Similarities Between 401(k) and 403(b)
A 401(k) and 403(b) plan have unique similarities and are great retirement options for eligible employees. The one available to you will depend on the type of company you work for.
- Both plans are qualified tax-advantaged plans offered to employees by employers
- A 401(k) plan and a 403(b) plan both have a traditional option as well as a ROTH option
- Both plans have the same annual contribution limits as well as the same catch-up contributions limits
- Participants in a 401(k) and a 403(b) plan must hit age 59.5 before they are eligible for distributions
It’s worth noting that some of the differences and similarities with these retirement plans will also vary greatly by the size of the employer and their management philosophy.
Pros and Cons of a 401(k)
The 401(k) is the main retirement option for employees who work at public and private companies.
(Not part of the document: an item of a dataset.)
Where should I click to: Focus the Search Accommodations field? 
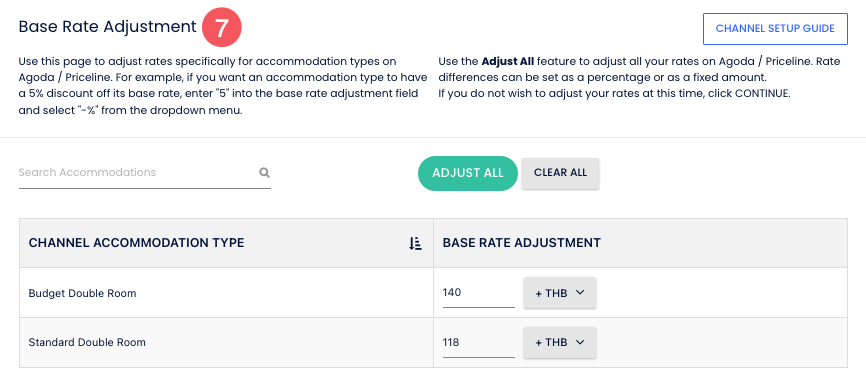[145, 173]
They offer pros and cons employees should be aware of.
- 401(k) plans have federal protection by ERISA
- Employers offer matching contributions with 401(k) plans which can help you save more
- 401(k) plans have high annual contribution limits which allow you to reduce your taxable income
- You can take a 401(k) loan against your balance
- If you leave your employer you can transfer your 401(k) to your new employer
- 401(k)s generally have limited investment options
- There are early withdrawal fees if you want to take money out before age 59.5
- Depending on the plan administrator, the fees can be higher with traditional 401(k) plans
- Plan participants usually make their own investment selections
Pros and Cons of a 403(b)
A 403(b) plan offers unique pros and cons and it’s important to be aware of them if your employer offers one.
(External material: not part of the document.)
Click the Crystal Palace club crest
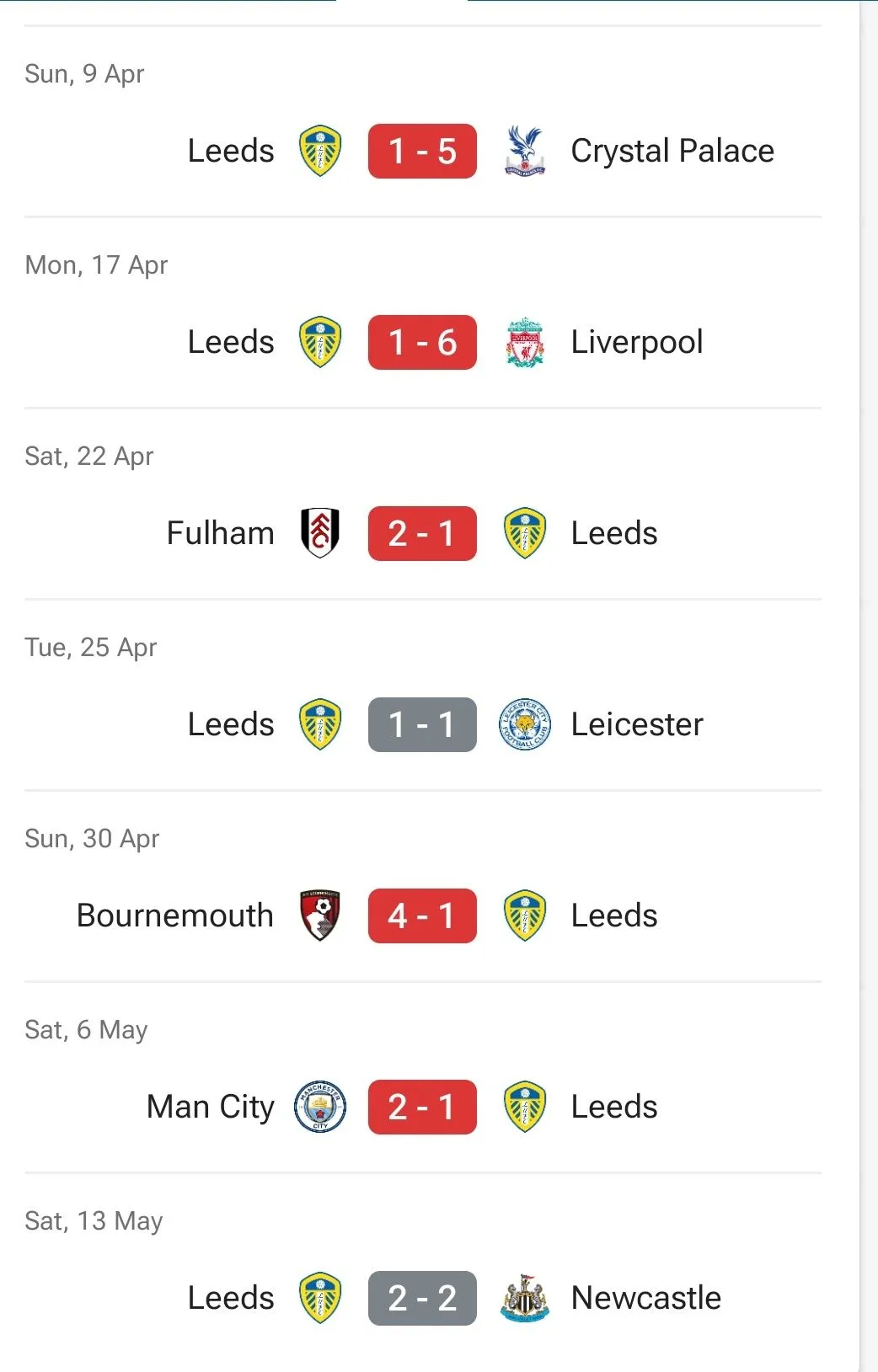Image resolution: width=878 pixels, height=1372 pixels. 525,151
- Flexibility in employee contributions
- Shorter vesting schedules than a 401(k) plan
- 403(b) may or may not be subject to ERISA
- Allow for extra catch-up contributions
- Limited to a few investment choices
- 403(b) plans are limited to specific employers
- Penalties on early withdrawals before age 59.5
- Employers tend to avoid matching because they will lose their ERISA exemption
As you can see, the 401(k) and 403(b) plans have differences and similarities which make them unique. They also come with their own set of advantages and limitations that employees need to know. One isn’t necessarily better than the other. However, knowing which one is available to you will help you better understand your retirement options.